PARIS, (Reuters) – The French media scorned what it called an insincere and staged TV apology by Dominique Strauss-Kahn for his sexual encounter with a New York hotel maid, with many noting he left the door ajar for a eventual political comeback.
Up to 13.5 million viewers watched TF1’s Sunday news show, the biggest audience since 2005 for a French news broadcast, to see the former presidential hopeful voice “infinite” regret over a liaison he called ill-advised but consensual.
Strauss-Kahn said he regretted his moral error but also decried the way he had been treated as a criminal over a private act he said did not involve force.
“Everything seemed pre-prepared, rehearsed, learned by heart, set up, as if it was pre-recorded,” the left-leaning Liberation daily commented on Monday.
It was the first time Strauss-Kahn spoke at length to TV cameras since the New York sex assault case ended his career as IMF head and wrecked his chances of running in France’s 2012 election, but many found his hand-wringing unconvincing.

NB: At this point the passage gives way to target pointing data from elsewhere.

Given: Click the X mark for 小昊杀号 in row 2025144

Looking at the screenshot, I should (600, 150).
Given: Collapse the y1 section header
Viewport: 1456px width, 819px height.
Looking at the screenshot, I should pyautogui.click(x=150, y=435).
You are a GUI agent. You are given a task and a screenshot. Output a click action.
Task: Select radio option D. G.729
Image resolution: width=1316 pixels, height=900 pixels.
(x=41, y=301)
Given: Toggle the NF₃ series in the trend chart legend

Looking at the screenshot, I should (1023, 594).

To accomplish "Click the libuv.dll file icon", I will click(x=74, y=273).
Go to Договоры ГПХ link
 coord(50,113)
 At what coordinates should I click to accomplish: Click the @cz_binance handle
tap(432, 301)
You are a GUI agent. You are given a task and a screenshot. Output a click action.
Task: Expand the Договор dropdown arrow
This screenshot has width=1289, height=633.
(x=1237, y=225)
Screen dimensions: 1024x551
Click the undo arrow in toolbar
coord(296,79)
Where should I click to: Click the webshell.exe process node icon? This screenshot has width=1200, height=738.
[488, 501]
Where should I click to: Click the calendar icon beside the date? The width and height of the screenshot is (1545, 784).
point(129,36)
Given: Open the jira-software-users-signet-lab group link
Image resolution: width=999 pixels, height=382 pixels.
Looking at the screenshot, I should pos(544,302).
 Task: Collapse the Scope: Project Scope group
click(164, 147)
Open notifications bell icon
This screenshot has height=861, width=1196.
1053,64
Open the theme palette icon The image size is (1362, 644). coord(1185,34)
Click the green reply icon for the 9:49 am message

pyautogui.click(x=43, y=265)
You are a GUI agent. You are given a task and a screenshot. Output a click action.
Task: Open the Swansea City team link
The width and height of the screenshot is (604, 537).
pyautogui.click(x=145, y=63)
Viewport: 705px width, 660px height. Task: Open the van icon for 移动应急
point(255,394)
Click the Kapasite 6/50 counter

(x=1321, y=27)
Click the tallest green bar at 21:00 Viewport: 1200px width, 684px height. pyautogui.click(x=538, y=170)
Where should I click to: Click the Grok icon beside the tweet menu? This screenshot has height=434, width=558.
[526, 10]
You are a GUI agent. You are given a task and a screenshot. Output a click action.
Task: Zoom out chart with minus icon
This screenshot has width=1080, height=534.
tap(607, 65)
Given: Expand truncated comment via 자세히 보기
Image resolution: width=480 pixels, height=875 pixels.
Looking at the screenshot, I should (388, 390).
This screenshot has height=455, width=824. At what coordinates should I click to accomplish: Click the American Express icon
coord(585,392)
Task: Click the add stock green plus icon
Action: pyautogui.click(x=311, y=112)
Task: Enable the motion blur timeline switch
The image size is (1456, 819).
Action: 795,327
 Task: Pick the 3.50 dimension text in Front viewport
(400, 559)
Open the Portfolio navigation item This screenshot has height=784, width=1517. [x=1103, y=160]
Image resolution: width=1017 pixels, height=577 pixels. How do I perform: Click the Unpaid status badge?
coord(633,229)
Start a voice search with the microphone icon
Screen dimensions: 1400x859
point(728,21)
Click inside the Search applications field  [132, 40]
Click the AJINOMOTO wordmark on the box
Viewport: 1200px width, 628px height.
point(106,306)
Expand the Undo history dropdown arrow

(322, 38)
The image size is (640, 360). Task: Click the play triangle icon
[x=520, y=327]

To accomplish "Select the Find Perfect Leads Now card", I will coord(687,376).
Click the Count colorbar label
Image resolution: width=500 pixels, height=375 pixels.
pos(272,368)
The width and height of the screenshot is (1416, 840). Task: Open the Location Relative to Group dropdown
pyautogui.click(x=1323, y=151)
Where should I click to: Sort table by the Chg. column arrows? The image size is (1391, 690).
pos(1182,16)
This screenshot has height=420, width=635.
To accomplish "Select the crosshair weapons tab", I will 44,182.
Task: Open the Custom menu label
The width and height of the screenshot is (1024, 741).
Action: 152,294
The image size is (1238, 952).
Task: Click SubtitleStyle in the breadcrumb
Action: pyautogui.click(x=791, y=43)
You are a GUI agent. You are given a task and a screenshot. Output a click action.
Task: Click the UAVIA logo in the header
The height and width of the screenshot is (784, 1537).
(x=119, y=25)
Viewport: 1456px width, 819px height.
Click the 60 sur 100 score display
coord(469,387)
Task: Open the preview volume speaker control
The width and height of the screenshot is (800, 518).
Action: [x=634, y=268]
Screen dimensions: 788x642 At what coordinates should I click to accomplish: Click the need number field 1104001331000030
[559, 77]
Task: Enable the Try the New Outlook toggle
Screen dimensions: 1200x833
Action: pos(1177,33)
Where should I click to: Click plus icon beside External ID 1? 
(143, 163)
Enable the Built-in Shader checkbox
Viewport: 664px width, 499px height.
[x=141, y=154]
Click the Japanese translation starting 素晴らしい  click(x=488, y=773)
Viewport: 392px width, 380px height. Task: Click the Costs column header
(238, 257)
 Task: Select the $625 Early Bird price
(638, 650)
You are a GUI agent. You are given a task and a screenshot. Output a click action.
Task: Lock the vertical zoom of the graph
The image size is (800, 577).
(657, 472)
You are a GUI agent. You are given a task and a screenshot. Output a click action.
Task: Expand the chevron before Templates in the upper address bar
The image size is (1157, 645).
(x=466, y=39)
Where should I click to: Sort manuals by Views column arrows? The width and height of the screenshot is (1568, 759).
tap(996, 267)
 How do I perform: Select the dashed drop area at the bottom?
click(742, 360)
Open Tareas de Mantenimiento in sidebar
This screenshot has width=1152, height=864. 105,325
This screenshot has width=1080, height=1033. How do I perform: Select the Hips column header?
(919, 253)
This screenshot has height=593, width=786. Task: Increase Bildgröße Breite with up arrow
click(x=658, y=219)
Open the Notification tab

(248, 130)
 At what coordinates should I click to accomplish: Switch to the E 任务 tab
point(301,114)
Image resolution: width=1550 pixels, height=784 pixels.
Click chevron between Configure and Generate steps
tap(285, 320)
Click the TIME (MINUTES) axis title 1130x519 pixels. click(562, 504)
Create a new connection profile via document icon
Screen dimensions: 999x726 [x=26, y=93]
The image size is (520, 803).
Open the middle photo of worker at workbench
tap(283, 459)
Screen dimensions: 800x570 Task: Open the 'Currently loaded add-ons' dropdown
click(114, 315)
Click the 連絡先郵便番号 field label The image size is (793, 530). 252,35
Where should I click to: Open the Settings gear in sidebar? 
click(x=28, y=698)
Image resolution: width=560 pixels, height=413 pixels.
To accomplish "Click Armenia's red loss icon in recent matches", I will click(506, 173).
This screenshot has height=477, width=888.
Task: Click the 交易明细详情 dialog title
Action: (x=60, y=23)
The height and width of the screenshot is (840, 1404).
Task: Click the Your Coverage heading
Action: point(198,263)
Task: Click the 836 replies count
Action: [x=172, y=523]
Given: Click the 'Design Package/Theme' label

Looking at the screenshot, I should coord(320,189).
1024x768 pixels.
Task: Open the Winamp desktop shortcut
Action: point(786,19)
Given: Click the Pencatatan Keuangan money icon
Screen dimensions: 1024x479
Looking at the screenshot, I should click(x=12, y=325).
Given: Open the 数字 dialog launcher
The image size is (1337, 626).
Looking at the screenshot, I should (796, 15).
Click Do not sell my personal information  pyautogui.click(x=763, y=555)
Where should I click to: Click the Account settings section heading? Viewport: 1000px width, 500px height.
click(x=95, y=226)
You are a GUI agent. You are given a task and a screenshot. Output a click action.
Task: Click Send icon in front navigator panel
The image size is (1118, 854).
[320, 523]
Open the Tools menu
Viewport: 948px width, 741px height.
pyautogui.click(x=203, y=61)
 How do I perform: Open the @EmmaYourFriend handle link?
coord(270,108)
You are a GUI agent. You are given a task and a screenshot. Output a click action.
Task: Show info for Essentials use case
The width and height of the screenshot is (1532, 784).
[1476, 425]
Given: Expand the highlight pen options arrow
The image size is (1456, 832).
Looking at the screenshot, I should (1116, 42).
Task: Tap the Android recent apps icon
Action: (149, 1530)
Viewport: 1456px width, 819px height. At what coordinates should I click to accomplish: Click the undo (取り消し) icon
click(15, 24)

Dressed in a dark suit and clearly uncomfortable discussing the nine-minute sexual liaison, Strauss-Kahn brandished a copy of the New York prosecutor’s report to stress he had been cleared of using force.
“DSK: A funny kind of mea culpa,” was the headline in the more mainstream daily Le Parisien.
“His Sunday contrition was half-hearted,” editorialist Vicent Giret wrote in Liberation. “When you turned off the TV, you had a furious desire to move on to something else.”
A Paris office worker, who gave his name as Jean-Marie, told Reuters Television: “It didn’t seem very sincere, to be honest. It seemed prepared and a tad hypocritical.”
DETERMINATION PEEKED THROUGH
Strauss-Kahn, widely known by his initials DSK, returned to France earlier this month after prosecutors dropped charges of attempted rape over his encounter with chambermaid Nafissatou Diallo in his luxury Manhattan hotel suite.
The case sparked an international media frenzy, putting an end to the former finance minister’s immediate presidential ambitions and removing an influential voice from the world stage just as the global economic crisis calls for expertise.
Strauss-Kahn, formerly seen as the left’s best chance of unseating the ruling conservative party, told TF1 interviewer Claire Chazal, a friend of his wife Anne Sinclair, he would stay out of the Socialist Party’s 2012 election campaign and would take time to plan his next career move.
But many felt his interview left the door open for a political comback over the long term.
“Beneath the remorse and all the ostensible signs of sincerity, you could already see the determination peeking through,” said right-wing daily Le Figaro in an editorial.
Financial daily Les Echos said that Strauss-Kahn’s brief digression on the subject of the Greek debt crisis was a way of trying to make the public miss his voice on the global crisis.
For the most part, Strauss-Kahn focused on the New York sex scandal, well aware that millions around the world, captivated by the scandal, wanted to hear his version of events.
Strauss-Kahn said he regretted causing pain to his wife and family and said deep reflection over the scandal meant he had lost forever a former “frivolity” in his dealings with women.
Political opponents were scathing in reaction.
“There was absolutely nothing spontaneous in his declarations. The trickery was so blatant that it was all hard to believe,” National Front leader Marine Le Pen.
“It left me with an awful impression,” Pierre Laurent, head of France’s Communist Party told France Info radio. “The whole business leaves a bitter taste with all those men and women who support women’s right to dignity,” he said.
Strauss-Kahn’s confirmation that Socialist Martine Aubry is mainly running in the party primary due to a pact with him that meant either one would run was expected to anger Aubry’s camp.
Analysts said it could give a boost to Aubry’s rival Francois Hollande, who is ahead in polls for the primary.
A handful of commentators felt sympathy overall for the left’s fallen star, however, after he told TF1 he had “lost everything” over the New York hotel maid affair.
“He was honest, sincere, and above all very dignified. It’s not easy to say all that, to admit you’re at fault,” Dominique Wolton, a political communication specialist, told Le Parisien.
Right-leaning daily Le Figaro said only somebody with “a heart of stone” could be left unmoved by his performance. “The man has come a long way and his life has turned into a novel, whatever you might think of the way he behaved,” it said.